Task material:
****************

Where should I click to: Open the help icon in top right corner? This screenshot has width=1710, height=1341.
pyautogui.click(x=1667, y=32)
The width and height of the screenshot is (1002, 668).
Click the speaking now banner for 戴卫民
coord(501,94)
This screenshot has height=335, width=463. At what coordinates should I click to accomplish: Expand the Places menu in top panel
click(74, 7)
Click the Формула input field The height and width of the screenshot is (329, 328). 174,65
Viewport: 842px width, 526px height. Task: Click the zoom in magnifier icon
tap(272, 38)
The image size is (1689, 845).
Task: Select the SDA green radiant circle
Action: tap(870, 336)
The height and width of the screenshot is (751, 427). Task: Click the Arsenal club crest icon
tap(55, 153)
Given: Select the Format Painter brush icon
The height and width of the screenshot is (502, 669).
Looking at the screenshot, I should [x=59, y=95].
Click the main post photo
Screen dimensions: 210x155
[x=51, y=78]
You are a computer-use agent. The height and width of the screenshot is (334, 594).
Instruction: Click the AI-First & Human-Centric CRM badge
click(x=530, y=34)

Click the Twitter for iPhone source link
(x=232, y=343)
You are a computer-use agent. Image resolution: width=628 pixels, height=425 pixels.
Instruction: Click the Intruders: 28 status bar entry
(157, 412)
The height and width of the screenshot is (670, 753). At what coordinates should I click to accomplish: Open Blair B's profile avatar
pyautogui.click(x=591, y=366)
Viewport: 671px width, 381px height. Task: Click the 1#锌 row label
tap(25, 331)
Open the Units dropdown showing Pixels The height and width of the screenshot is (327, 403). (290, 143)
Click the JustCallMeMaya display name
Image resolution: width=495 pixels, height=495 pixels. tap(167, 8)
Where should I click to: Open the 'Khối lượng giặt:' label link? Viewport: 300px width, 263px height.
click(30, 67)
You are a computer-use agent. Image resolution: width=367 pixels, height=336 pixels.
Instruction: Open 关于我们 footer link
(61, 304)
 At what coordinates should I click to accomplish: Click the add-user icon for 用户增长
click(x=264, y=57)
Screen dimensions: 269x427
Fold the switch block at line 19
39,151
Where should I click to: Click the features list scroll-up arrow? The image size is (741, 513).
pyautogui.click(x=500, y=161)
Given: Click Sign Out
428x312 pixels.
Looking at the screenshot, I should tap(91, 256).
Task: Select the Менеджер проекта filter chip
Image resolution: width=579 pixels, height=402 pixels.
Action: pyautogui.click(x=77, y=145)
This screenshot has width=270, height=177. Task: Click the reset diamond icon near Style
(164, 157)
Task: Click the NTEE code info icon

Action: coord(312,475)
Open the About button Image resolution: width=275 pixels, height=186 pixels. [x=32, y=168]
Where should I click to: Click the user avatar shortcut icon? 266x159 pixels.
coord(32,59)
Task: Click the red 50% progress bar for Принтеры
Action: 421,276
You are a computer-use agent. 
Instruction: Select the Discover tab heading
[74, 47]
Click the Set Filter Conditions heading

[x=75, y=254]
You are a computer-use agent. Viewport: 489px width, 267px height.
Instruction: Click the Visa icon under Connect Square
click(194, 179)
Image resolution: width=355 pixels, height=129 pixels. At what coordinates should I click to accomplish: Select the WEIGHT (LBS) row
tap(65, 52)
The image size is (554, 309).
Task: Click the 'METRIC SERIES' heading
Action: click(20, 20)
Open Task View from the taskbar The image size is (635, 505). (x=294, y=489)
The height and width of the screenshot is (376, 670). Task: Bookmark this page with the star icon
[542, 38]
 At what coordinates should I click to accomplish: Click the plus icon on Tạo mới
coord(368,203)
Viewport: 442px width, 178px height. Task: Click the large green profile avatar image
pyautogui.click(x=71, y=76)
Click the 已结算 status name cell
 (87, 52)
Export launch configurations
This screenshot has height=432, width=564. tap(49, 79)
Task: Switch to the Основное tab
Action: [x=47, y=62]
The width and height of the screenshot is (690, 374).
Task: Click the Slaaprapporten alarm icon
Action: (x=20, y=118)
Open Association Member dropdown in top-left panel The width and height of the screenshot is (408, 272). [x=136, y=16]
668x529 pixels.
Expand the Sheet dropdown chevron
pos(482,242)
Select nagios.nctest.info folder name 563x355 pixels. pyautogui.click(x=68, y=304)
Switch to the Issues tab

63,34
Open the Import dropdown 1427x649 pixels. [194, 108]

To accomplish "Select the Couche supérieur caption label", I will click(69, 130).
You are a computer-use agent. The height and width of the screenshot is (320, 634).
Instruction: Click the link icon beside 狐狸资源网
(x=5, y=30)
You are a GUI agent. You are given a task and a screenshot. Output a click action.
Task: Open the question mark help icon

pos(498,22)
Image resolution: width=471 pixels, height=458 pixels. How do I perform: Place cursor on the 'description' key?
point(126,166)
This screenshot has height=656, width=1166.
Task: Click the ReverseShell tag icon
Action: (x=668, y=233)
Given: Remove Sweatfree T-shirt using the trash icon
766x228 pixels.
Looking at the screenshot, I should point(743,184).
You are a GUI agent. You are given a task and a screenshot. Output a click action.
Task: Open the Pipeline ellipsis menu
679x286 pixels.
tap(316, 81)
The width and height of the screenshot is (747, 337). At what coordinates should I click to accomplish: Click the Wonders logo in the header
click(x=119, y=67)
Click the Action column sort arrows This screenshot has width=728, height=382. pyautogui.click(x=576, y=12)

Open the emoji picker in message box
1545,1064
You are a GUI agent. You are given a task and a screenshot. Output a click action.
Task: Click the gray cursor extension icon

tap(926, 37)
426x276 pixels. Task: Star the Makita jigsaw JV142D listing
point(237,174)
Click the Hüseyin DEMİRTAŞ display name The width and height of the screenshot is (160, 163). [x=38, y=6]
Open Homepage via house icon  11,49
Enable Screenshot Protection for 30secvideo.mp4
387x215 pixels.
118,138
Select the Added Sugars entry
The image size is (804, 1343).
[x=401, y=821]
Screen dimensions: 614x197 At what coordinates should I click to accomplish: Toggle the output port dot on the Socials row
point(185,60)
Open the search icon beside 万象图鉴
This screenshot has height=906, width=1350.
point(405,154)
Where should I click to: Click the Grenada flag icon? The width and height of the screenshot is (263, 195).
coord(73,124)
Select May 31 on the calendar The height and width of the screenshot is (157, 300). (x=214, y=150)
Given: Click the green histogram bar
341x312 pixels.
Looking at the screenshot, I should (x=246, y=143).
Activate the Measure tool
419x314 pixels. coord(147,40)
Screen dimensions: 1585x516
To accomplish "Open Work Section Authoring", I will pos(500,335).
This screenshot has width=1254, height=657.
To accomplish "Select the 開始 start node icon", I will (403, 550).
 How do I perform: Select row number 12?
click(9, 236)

****************

Exercise description:
Starting from the data above, filter for lines with "will" and copy each one.

Result below:
To accomplish "Select the Couche supérieur caption label", I will click(69, 130).
To accomplish "Open Work Section Authoring", I will pos(500,335).
To accomplish "Select the 開始 start node icon", I will (403, 550).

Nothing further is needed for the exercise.